## Begin INPUT MATERIAL

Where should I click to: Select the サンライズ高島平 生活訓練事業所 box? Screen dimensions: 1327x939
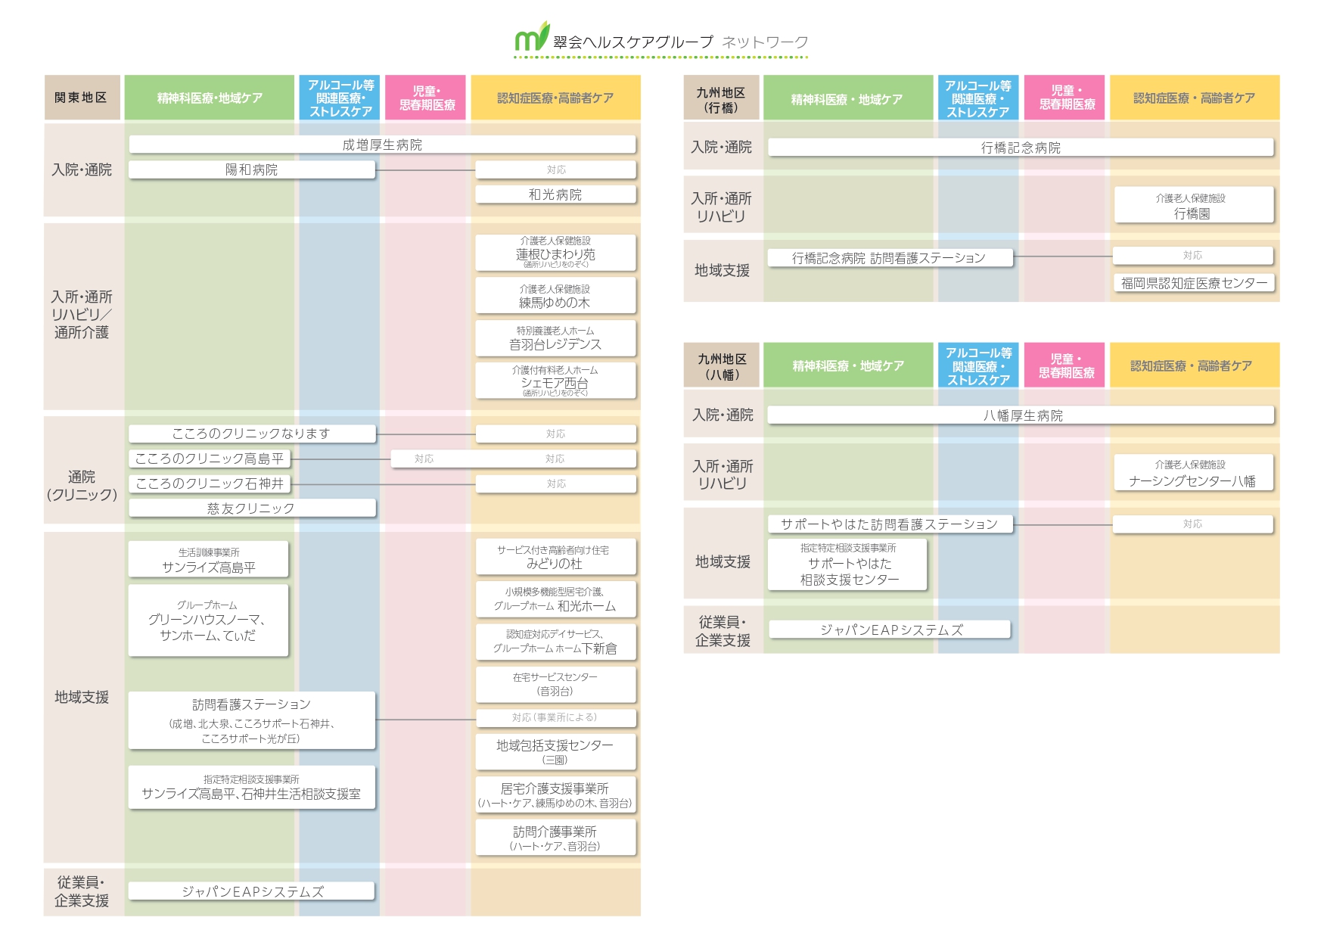point(208,560)
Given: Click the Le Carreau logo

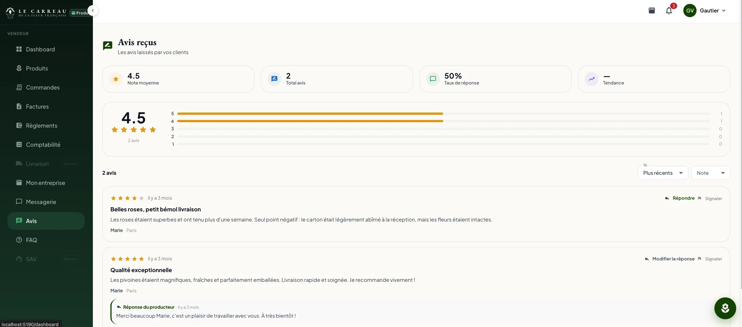Looking at the screenshot, I should pyautogui.click(x=36, y=13).
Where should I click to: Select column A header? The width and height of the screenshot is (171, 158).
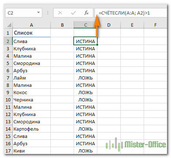31,25
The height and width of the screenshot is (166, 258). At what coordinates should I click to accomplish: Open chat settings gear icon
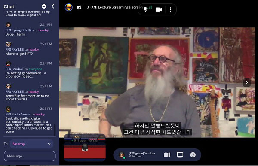pos(44,6)
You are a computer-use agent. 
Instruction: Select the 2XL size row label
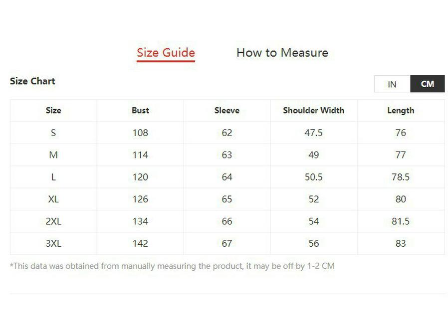coord(53,221)
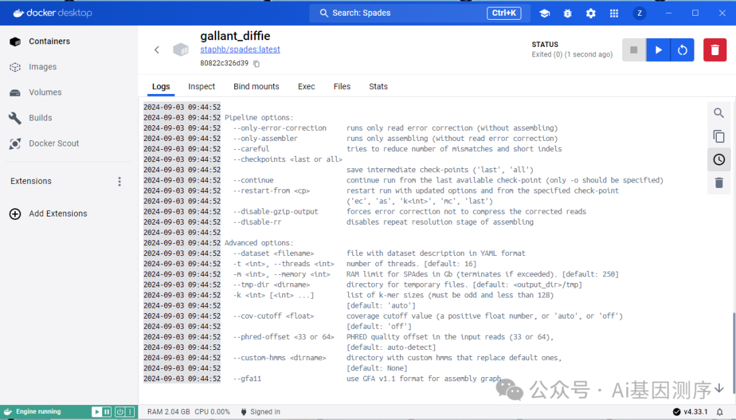Viewport: 736px width, 420px height.
Task: Check RAM usage in the status bar
Action: [x=168, y=411]
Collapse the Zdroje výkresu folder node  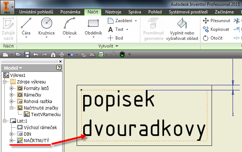click(4, 82)
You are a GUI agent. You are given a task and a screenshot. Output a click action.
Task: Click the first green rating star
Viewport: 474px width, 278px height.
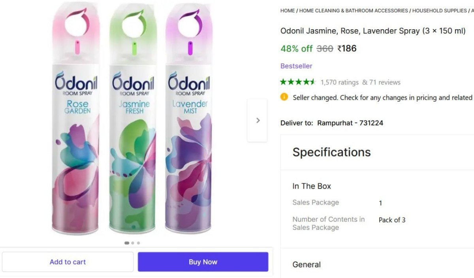tap(283, 82)
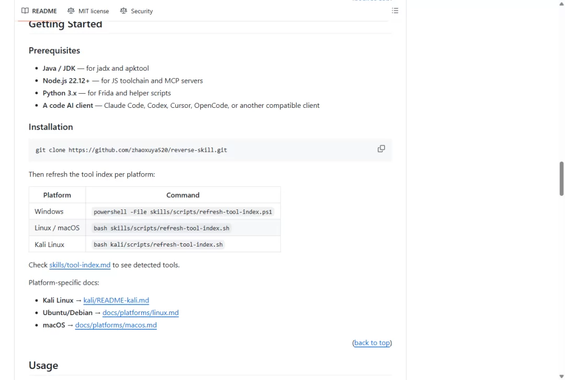
Task: Open the Security tab
Action: [x=137, y=11]
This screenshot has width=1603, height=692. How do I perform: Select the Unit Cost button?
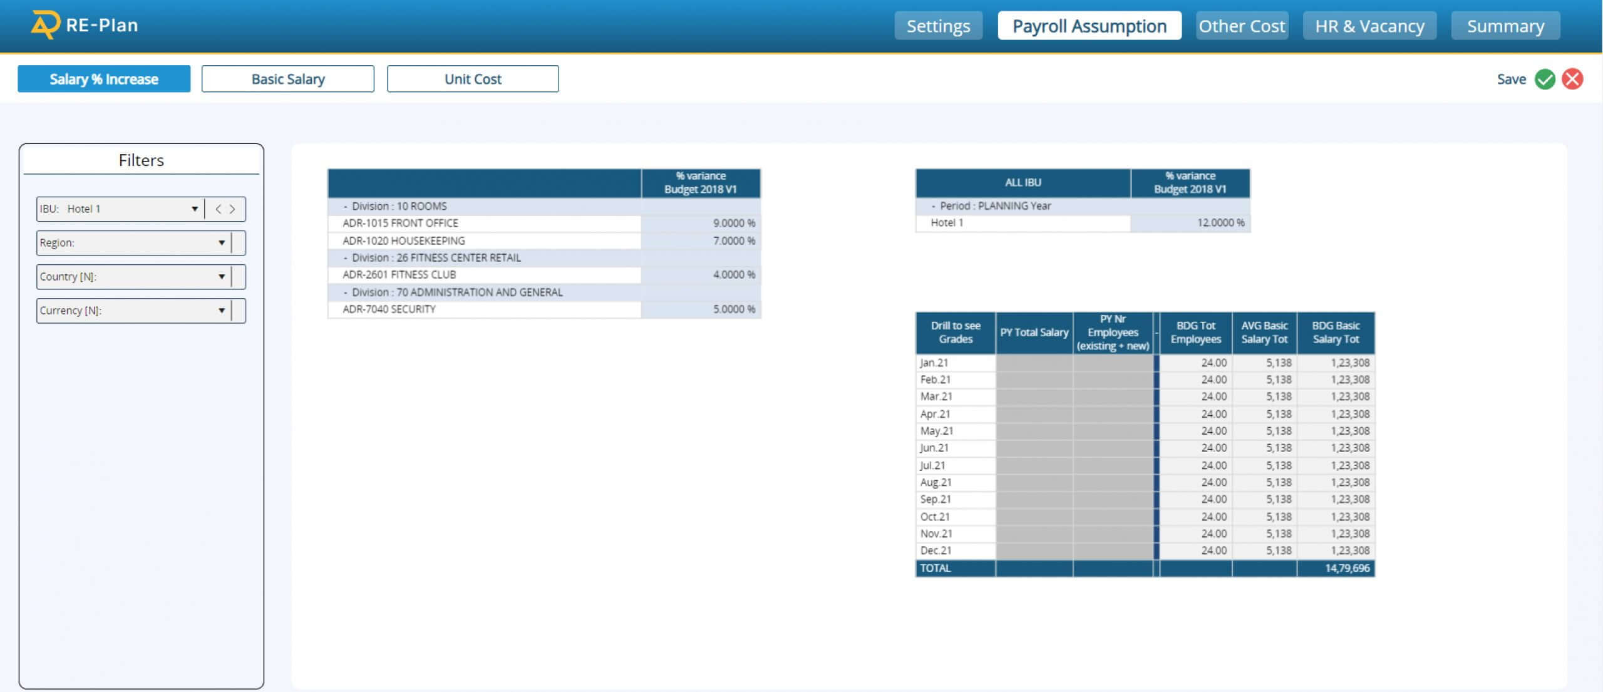(x=472, y=80)
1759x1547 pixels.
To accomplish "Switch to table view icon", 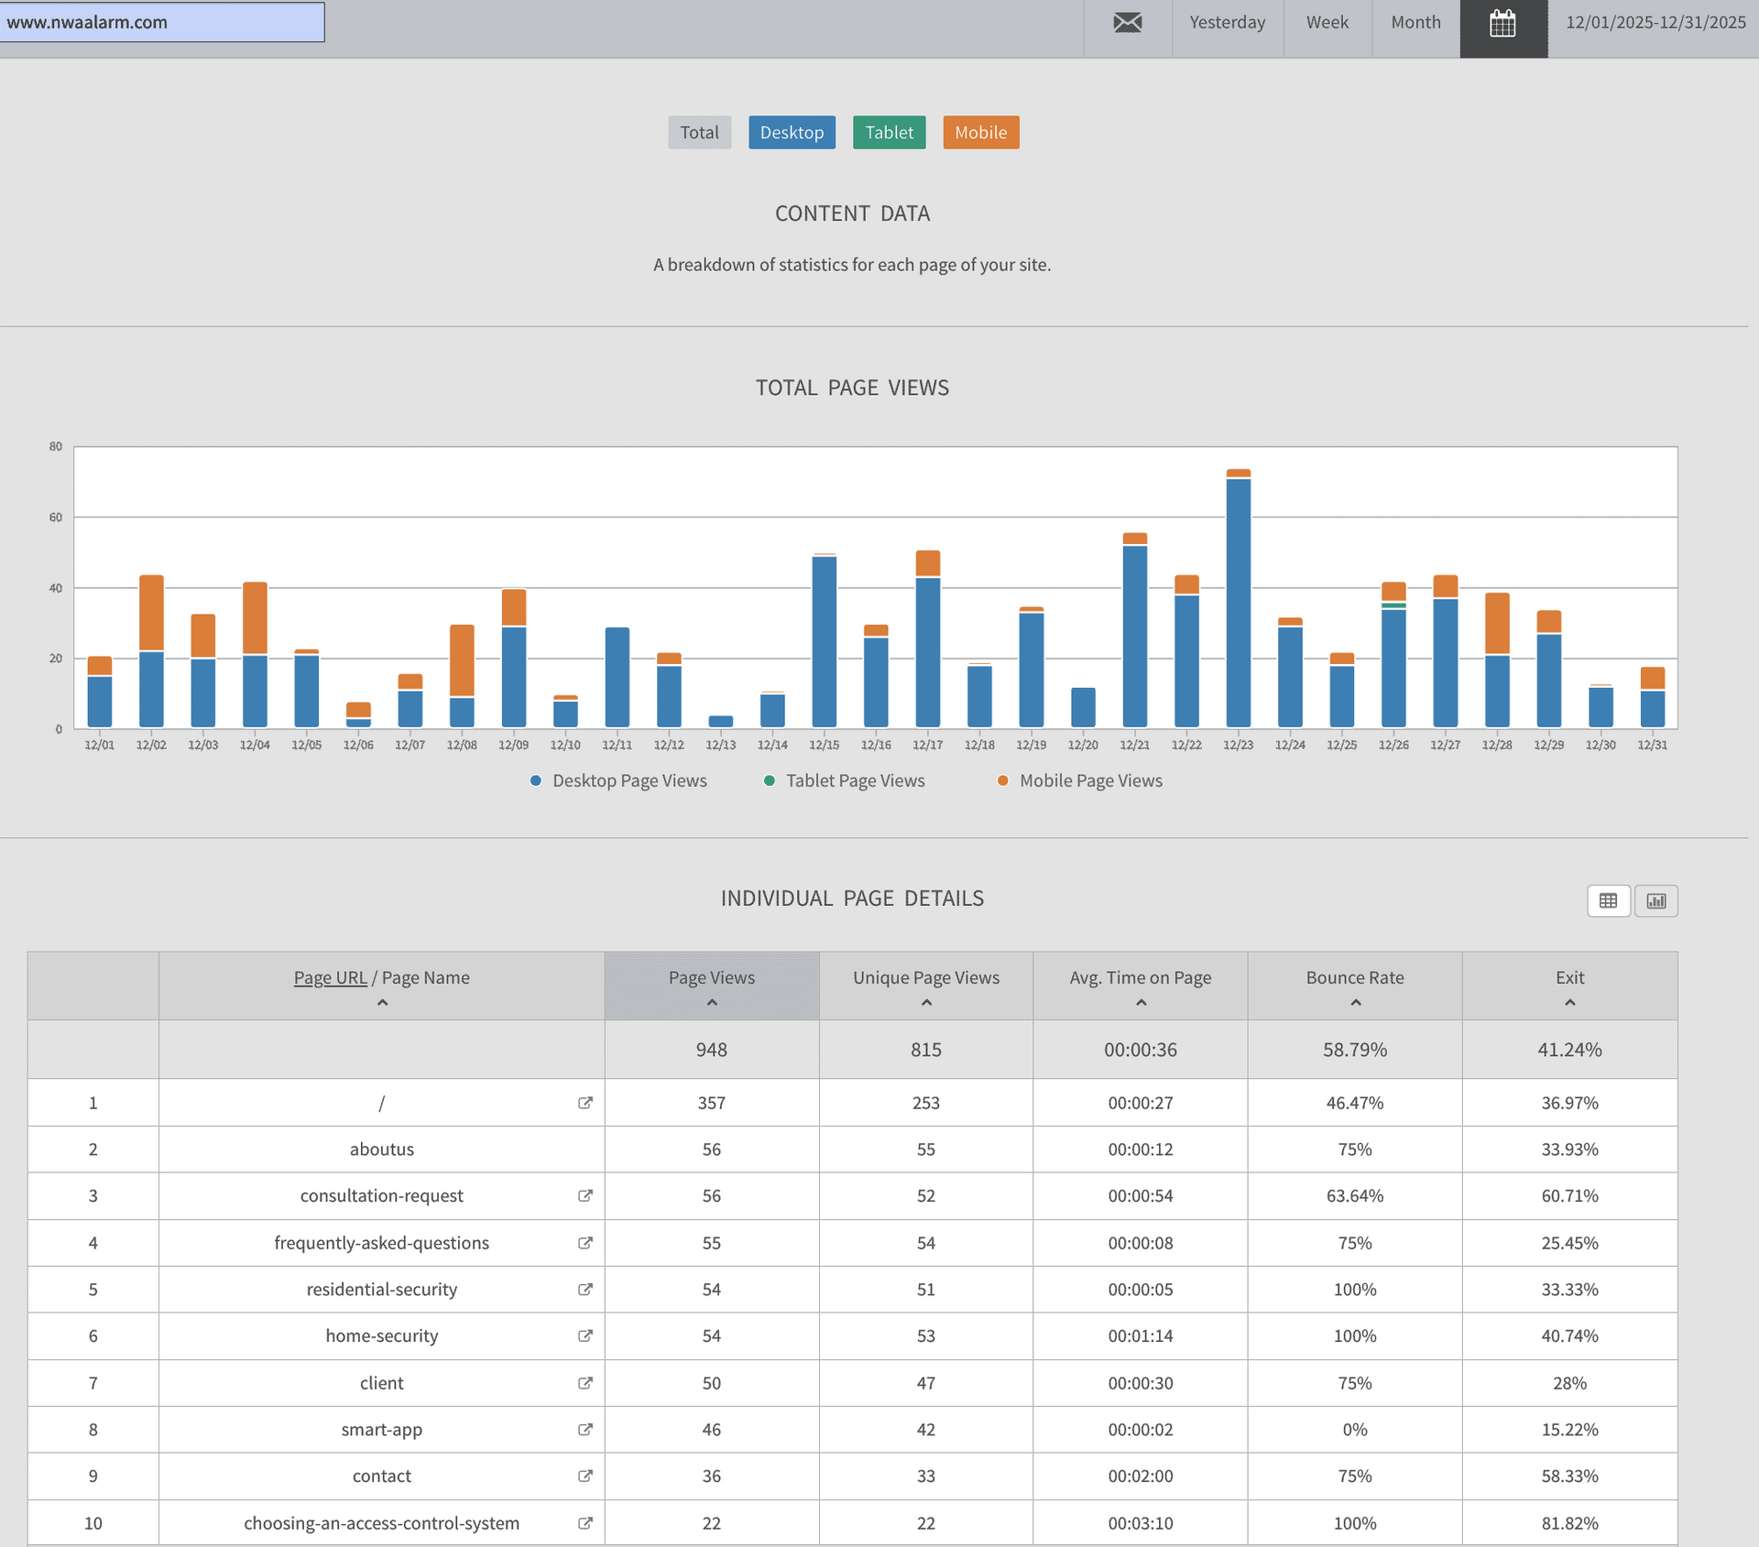I will click(1608, 900).
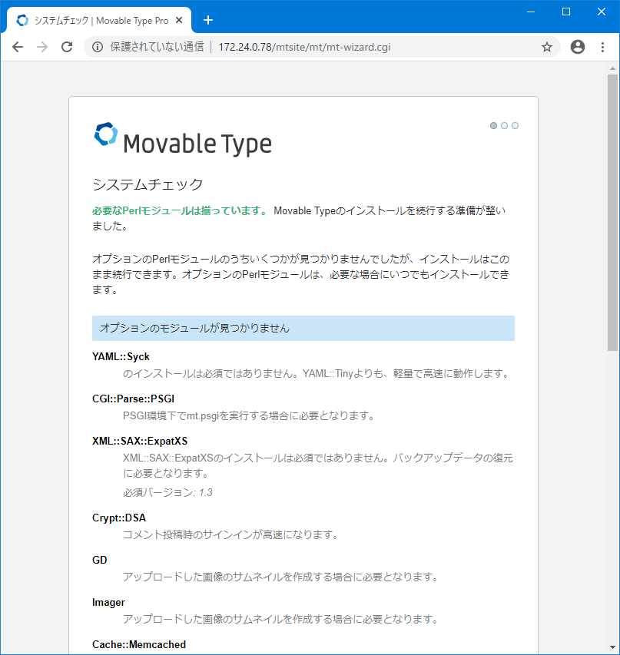The height and width of the screenshot is (655, 620).
Task: Open a new browser tab with the plus icon
Action: click(x=207, y=20)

## End INPUT MATERIAL

** WRITTEN PROBLEM **
Pull out every line in the records above that contains the word "Open", and copy each of those lines in full.

** PROBLEM SOLUTION **
The height and width of the screenshot is (166, 258). At what coordinates should I click to accomplish: Open chat settings gear icon
Task: Open the Security tab
Task: Open a new browser tab with the plus icon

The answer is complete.